The keynote kicked off the symposium, but it wasn’t the only highlight. Participants also attended a panel discussion with current adult learners in the University of Maine System. 

“To truly hear the experience of students, I think it drove home some of the messages around what we have to do,” said Dr. Jennifer Crittenden, Assistant Professor of Social Work and Associate Director of the Center on Aging at the University of Maine. 

Even before the symposium was done, she was considering how to do more with asynchronous learning and better make the connection between classroom content and real-world applications. 

“We’re already teaching adult learners and they’re going to be the future consumers of our work. We know the demographics of college students are changing,” Crittenden said. “I really think it’s really important  that all faculty members really dig into understanding how they can really reach this group effectively.”

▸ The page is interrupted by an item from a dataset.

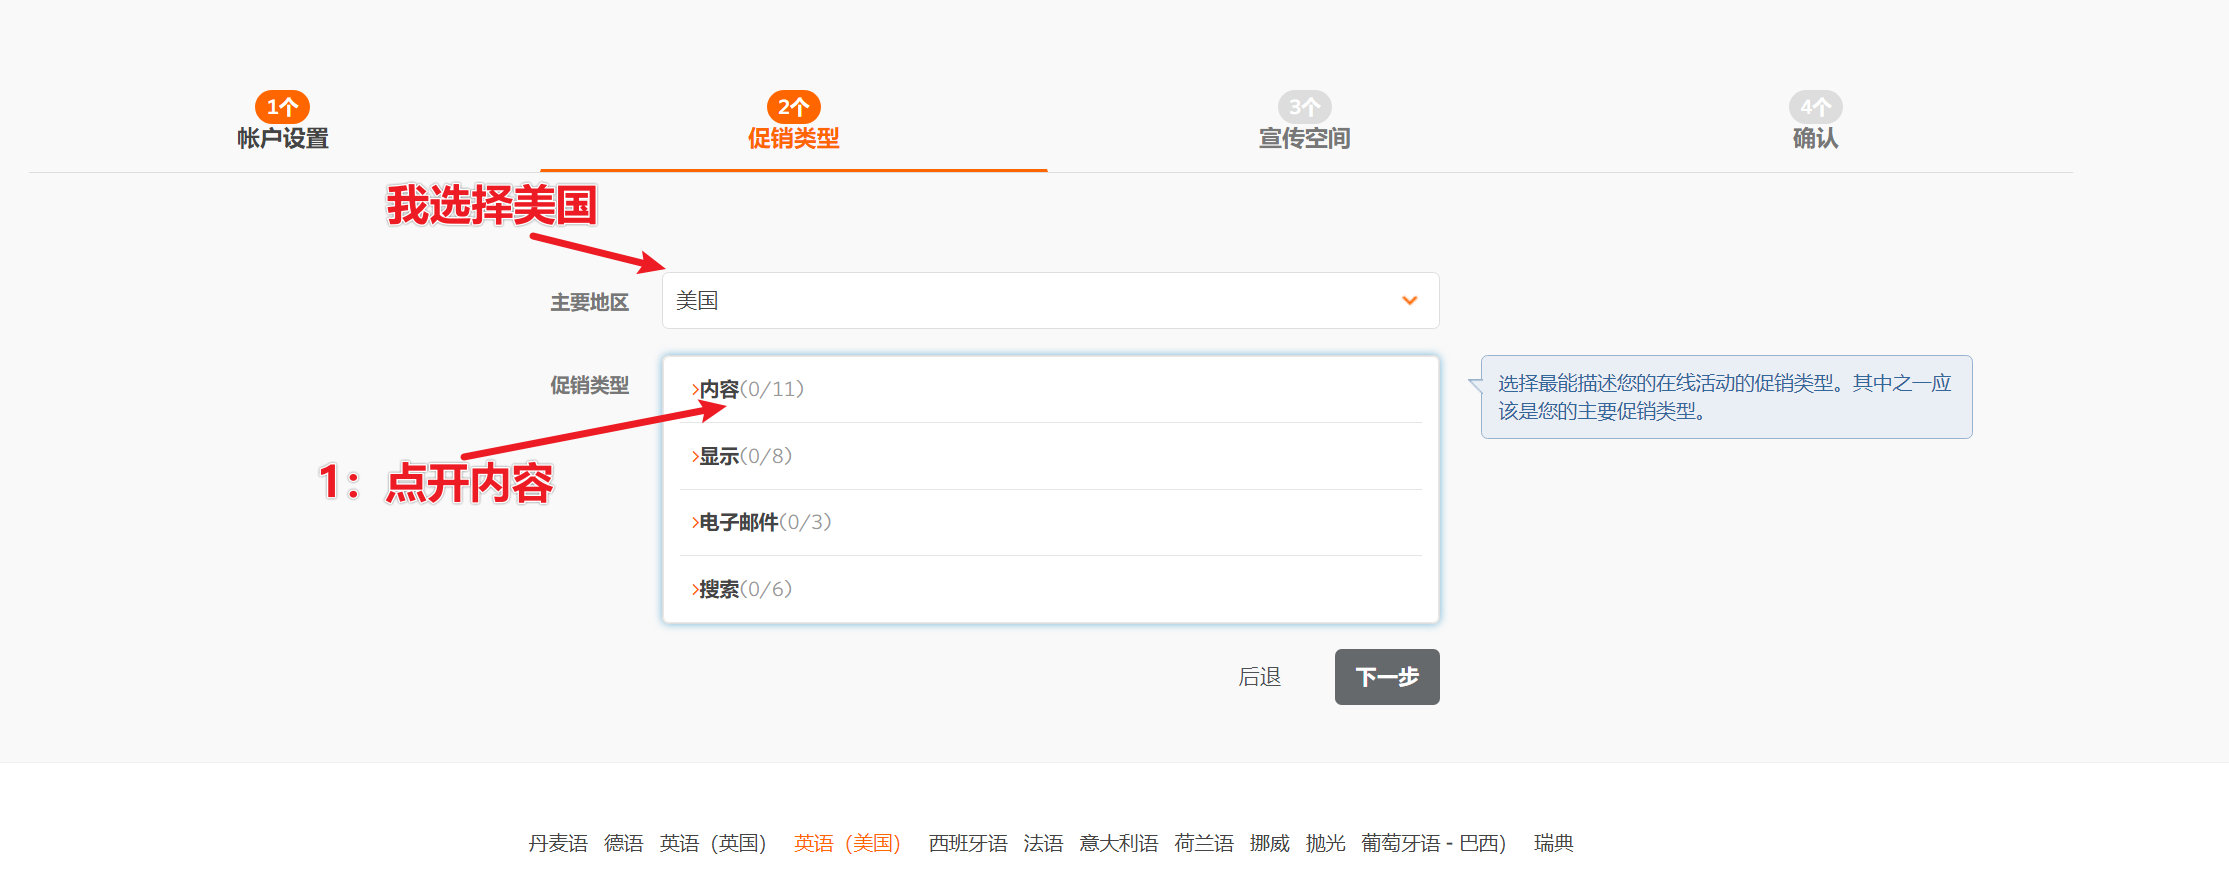This screenshot has width=2229, height=871.
Task: Switch to the 帐户设置 tab
Action: click(x=283, y=138)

Noyes tried for three years to get a seat at SAALT. Teaching conflicts stymied her every year — until this one. 

“All of my graduate education is in adult education, adult learning. It’s a passion of mine to begin with and I’m thinking any place that is talking about adult learners, I want to be in on that,” she said. 

From the keynote speech to the adult student panel to the small group sessions, Noyes wasn’t disappointed.

“When you find this group of like-minded people, I want to talk with them all summer,” Noyes said.